As for the direction, if $x$ is an eigenvector of $C$ then that is the direction the step is in, since I’ll have $C^{-1}x = x / \lambda$. More generally, letting $C = Q\L Q^T$ be the eigendecomposition of $C$, $C^{-1}x$ will rotate $x$ into the eigenbasis, scale the coordinates by $\L^{-1}$, and rerotate it back into the standard basis. This means that the lower eigenvectors will be emphasized and the top eigenvectors de-emphasized. Thinking about the loss surface, this makes sense because the old $\hat\beta$ won’t be in the bottom of the paraboloid and I’m trying to take one step to fix this. It’d make sense that this step will likely need to move farther in the direction of smaller eigenvectors because the loss surface is less steep in those directions.
I can arrive at this in a different way: via Newton’s method for minimization. Let $\ell(b) = \frac 12\|\y – Xb\|^2$ be the loss for a particular parameter vector.
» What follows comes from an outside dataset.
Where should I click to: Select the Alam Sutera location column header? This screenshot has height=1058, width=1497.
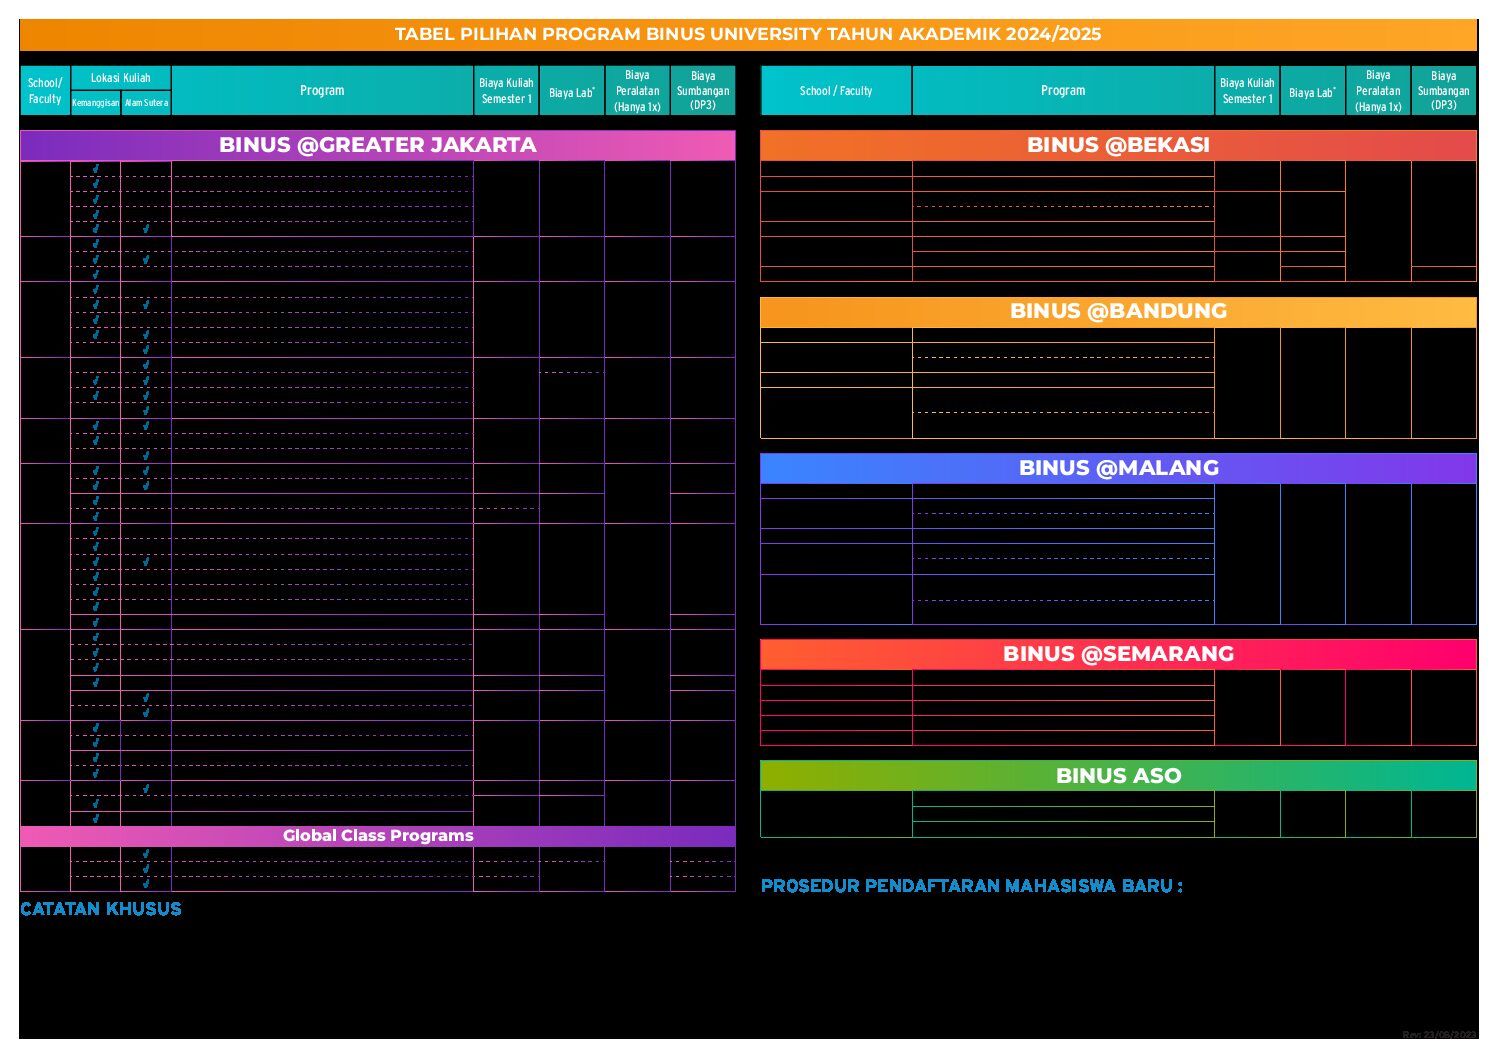146,103
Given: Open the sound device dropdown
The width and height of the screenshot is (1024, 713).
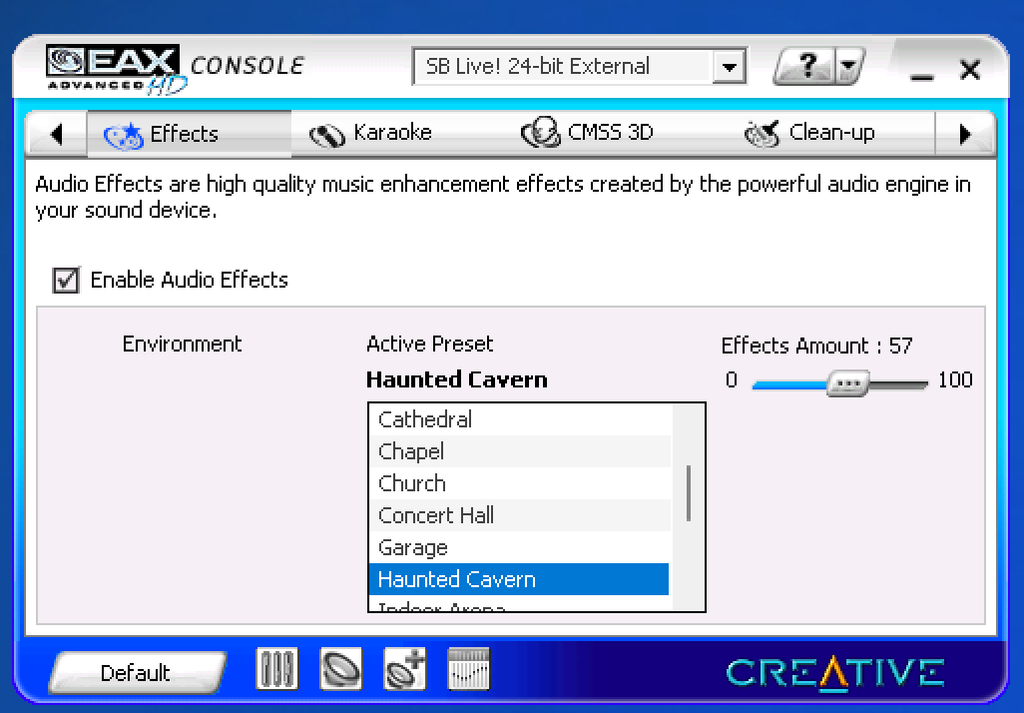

This leads to $\nabla \ell = X^TXb – X^T\y$ and a Hessian of $H = X^TX$. Since $\ell$ is a paraboloid, Newton’s method finds the minimum in a single step since the quadratic approximation is exact in this case. In particular, if I’m currently at $\hat\beta$ and want to update to $\thb$ by using $\tilde X$ and $\tilde \y$ in $\nabla \ell$ and $H$, I’ll have
$$
\thb = \hat\beta – H^{-1}\nabla \ell = \hat\beta -(\tilde X^T\tilde X)^{-1}(\tilde X^T\tilde X\hat\beta – \tilde X^T\tilde \y).
$$
I could just distribute $(\tilde X^T\tilde X)^{-1}$ through and be done, but I want to see how this is equivalent to the other update formula. Expanding $\tilde X$ and $\tilde \y$, I have
$$
\thb = \hat\beta – (C + xx^T)^{-1}(C\hat\beta – X^T\y + xx^T\hat\beta – yx).
$$
$\hat\beta$ is the unique solution to $X^TXb = X^T\y$ so $C\hat\beta – X^T\y = \mathbf 0$ and this leaves me with
$$
\begin{aligned}\thb &= \hat\beta – (C + xx^T)^{-1}(x^T\hat\beta – y)x \\&
= \hat\beta – \left[C^{-1} – \frac{C^{-1}xx^TC^{-1}}{1 + x^TC^{-1}x}\right](x^T\hat\beta – y)x \\&
= \hat\beta + \frac{y – x^T\hat\beta}{1+x^TC^{-1}x} \left[C^{-1}(1 +x^TC^{-1}x) – C^{-1}xx^TC^{-1}\right]x \\&
= \hat\beta + \frac{y – x^T\hat\beta}{1+x^TC^{-1}x} \left[C^{-1}x + x^TC^{-1}xC^{-1}x – C^{-1}xx^TC^{-1}x\right] \\&
= \hat\beta + \frac{y – x^T\hat\beta}{1+x^TC^{-1}x} C^{-1}x\end{aligned}
$$
which is exactly what I had before. So this means that I can interpret this update rule as one iteration of Newton’s rule with the updated Hessian and loss gradient, and since Newton’s is a 2nd order approximation, it exactly gets me to the minimum when I’m using it on a paraboloid.